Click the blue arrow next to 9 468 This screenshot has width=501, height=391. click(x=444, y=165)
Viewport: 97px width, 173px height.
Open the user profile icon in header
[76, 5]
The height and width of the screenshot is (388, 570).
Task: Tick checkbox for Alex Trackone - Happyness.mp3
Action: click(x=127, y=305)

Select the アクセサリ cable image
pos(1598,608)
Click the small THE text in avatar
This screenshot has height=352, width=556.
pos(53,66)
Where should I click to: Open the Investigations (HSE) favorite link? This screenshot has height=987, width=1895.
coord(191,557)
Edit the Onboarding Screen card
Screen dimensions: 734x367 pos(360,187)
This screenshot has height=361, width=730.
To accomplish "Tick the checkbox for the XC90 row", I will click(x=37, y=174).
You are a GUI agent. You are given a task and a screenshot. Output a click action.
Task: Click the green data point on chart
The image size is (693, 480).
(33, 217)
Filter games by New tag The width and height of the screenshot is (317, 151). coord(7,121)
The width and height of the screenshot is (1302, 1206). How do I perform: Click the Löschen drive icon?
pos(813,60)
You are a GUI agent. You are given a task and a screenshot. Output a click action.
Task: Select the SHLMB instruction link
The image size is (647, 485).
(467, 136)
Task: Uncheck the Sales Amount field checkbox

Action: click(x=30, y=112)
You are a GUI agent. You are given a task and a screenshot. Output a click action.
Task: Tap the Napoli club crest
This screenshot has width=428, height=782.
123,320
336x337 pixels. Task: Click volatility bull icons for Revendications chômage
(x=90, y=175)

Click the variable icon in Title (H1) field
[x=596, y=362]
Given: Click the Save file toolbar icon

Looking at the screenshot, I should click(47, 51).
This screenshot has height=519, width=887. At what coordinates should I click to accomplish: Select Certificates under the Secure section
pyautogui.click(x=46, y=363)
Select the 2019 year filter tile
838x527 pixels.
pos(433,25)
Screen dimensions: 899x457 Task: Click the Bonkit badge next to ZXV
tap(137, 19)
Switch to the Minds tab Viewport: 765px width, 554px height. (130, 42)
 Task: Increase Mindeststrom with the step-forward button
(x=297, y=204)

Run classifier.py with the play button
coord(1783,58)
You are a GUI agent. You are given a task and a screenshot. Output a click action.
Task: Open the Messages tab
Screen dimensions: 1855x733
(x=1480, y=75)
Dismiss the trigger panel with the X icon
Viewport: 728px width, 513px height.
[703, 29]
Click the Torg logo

=-=-=

• **Stated task**:
Reproduce every line of the listing from the line with "The width and height of the screenshot is (1302, 1206)." up to and including the line with "pos(813,60)", requests included, and shift each coordinate in the answers by -89.

• **Answer to the problem**:
The width and height of the screenshot is (1302, 1206). How do I perform: Click the Löschen drive icon?
pos(724,-29)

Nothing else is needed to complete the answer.